ALTAY B. C., BOZTAŞ A. E., OKUMUŞ A., GÜL M., ÇELİK E.

Sustainability (Switzerland), cilt.15, sa.11, 2023 (SCI-Expanded) identifier

  • Yayın Türü: Makale / Tam Makale
  • Cilt numarası: 15 Sayı: 11
  • Basım Tarihi: 2023
  • Doi Numarası: 10.3390/su15118916
  • Dergi Adı: Sustainability (Switzerland)
  • Derginin Tarandığı İndeksler: Science Citation Index Expanded (SCI-EXPANDED), Social Sciences Citation Index (SSCI), Scopus, Aerospace Database, CAB Abstracts, Communication Abstracts, Food Science & Technology Abstracts, Geobase, INSPEC, Metadex, Veterinary Science Database, Directory of Open Access Journals, Civil Engineering Abstracts
  • Anahtar Kelimeler: artificial intelligence, autonomous vehicles, ethics, the best–worst method, transportation, trolley dilemma
  • İstanbul Üniversitesi Adresli: Evet

Özet

The number of studies on Autonomous Vehicle (AV) ethics discussing decision-making algorithms has increased rapidly, especially since 2017. Many of these studies handle AV ethics through the eye of the trolley problem regarding various moral values, regulations, and matters of law. However, the literature of this field lacks an approach to weighting and prioritizing necessary parameters that need to be considered while making a moral decision to provide insights about AVs’ decision-making algorithms and related legislations as far as we know. This paper bridges the gap in the literature and prioritizes some main criteria indicated by the literature by employing the best–worst method in interval type-2 fuzzy sets based on the evaluations of five experts from different disciplines of philosophy, philosophy of law, and transportation. The criteria included in the weighting were selected according to expert opinions and to the qualitative analysis carried out by coding past studies.

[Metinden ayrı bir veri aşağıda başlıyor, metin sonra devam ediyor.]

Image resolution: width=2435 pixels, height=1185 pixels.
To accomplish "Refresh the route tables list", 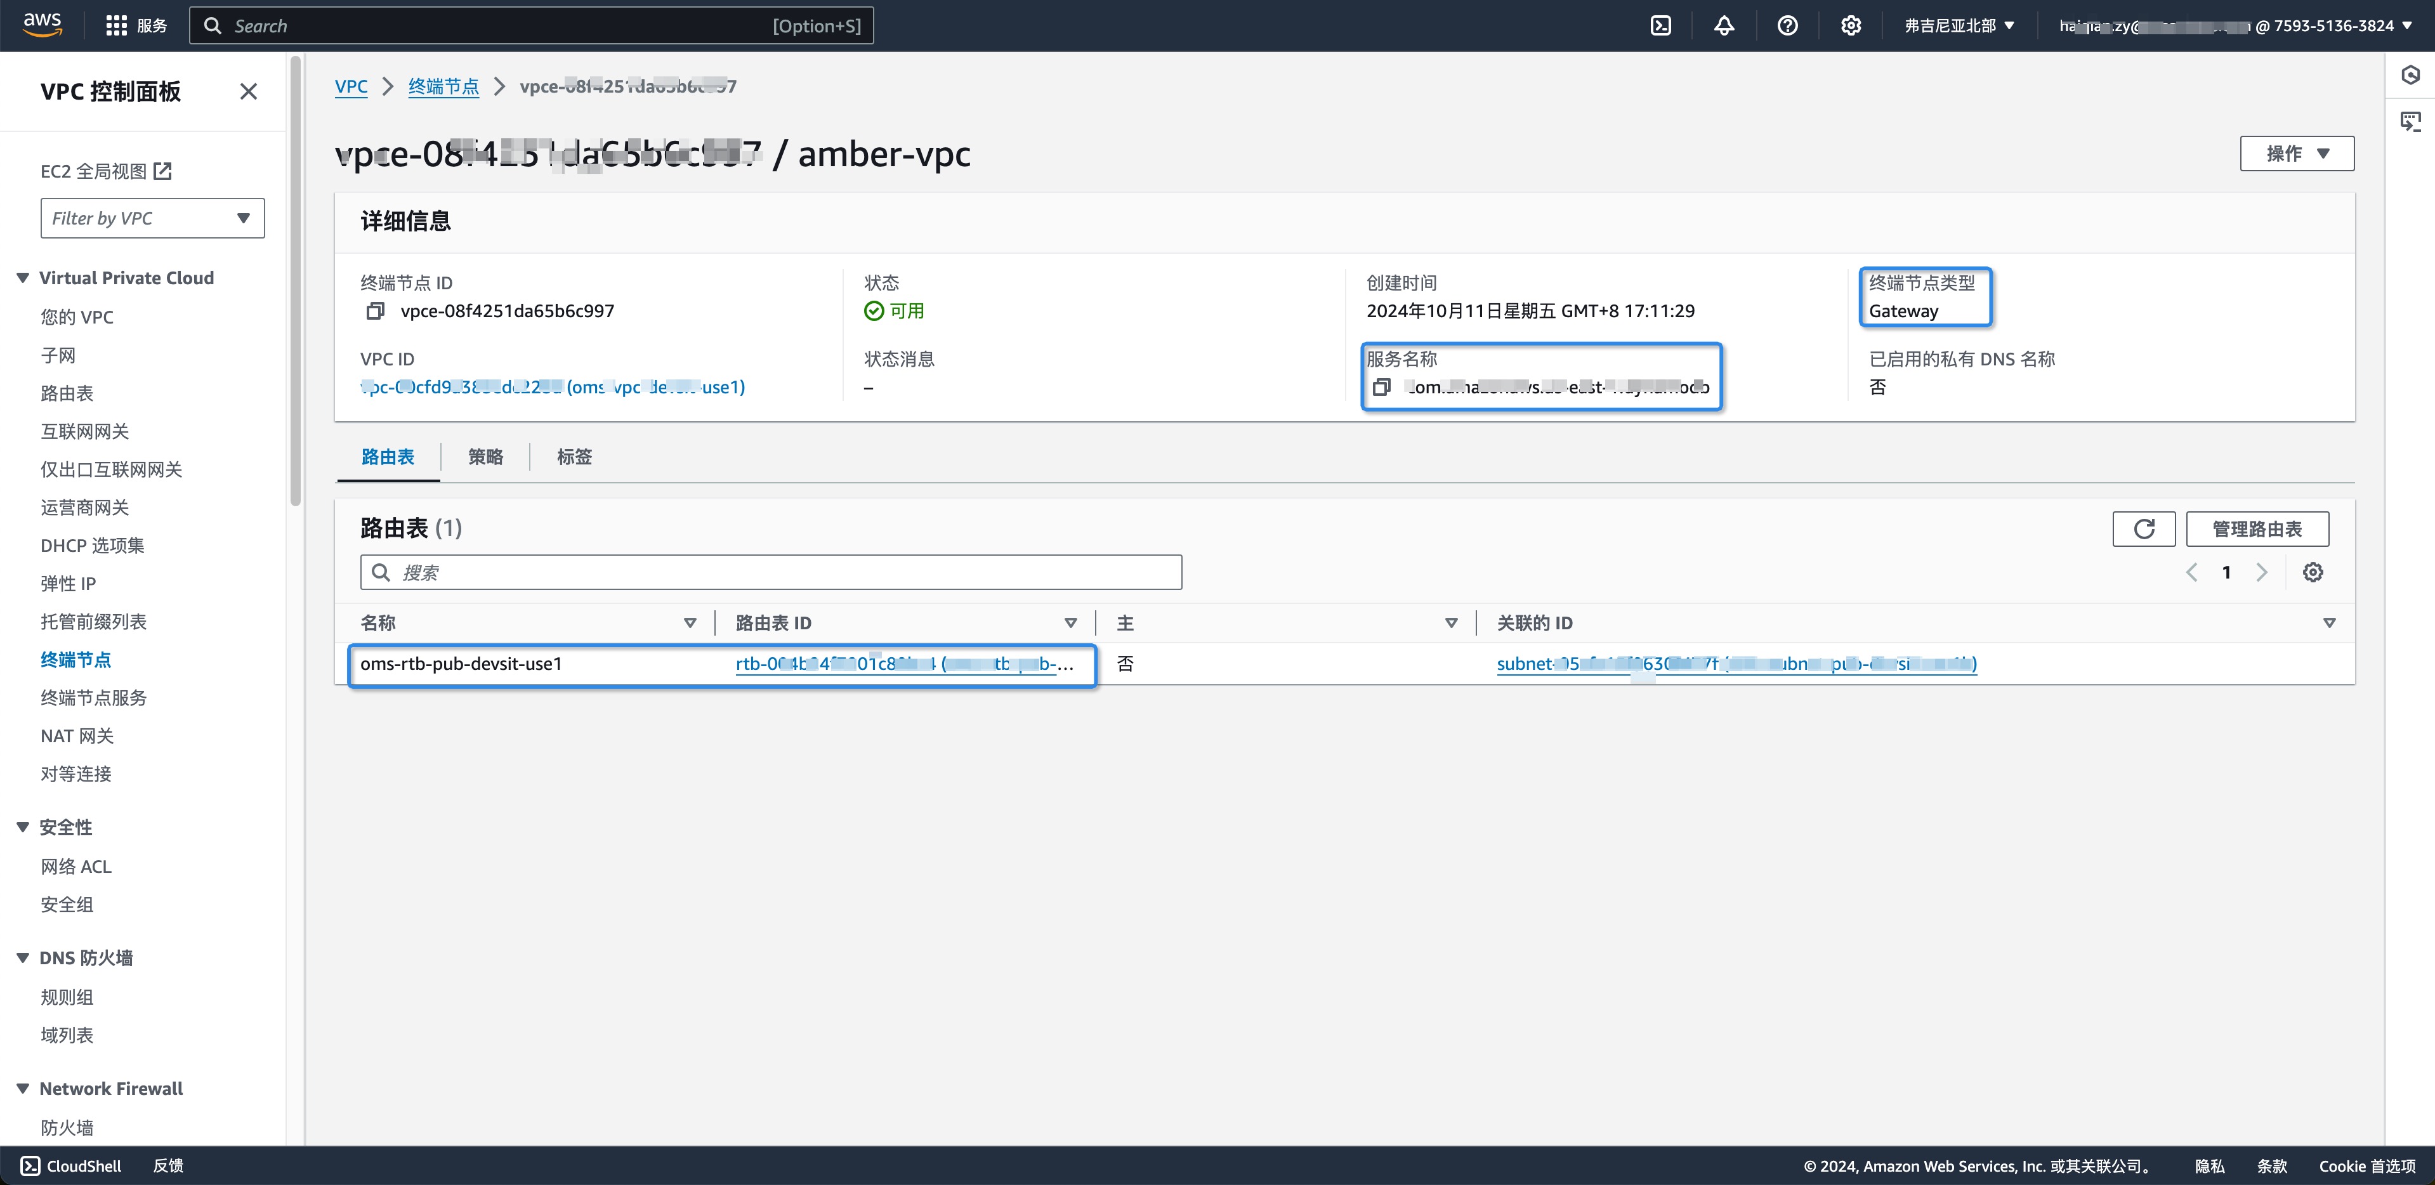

The weighing process includes a comparison of four different approaches to the best–worst method. The paper’s findings reveal that social status is the most important criterion, while gender is the least important one. This paper is expected to provide valuable practical insights for Autonomous Vehicle (AV) software developers in addition to its theoretical contribution.